INPUT DATA>
################

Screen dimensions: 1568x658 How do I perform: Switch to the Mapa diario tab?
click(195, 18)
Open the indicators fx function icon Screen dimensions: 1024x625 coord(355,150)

################

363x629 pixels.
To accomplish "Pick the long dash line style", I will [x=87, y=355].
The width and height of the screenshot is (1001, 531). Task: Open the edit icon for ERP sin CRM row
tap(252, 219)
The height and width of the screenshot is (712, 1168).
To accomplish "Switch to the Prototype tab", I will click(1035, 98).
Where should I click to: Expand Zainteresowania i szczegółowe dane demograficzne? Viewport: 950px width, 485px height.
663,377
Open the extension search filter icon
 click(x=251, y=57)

################

SET PROBLEM>
Please write out the part of the records that opens with the line containing "The height and" and closes with the line containing "click(x=251, y=57)", keeping both of those lines.

FINISHED TASK>
The height and width of the screenshot is (712, 1168).
To accomplish "Switch to the Prototype tab", I will click(1035, 98).
Where should I click to: Expand Zainteresowania i szczegółowe dane demograficzne? Viewport: 950px width, 485px height.
663,377
Open the extension search filter icon
 click(x=251, y=57)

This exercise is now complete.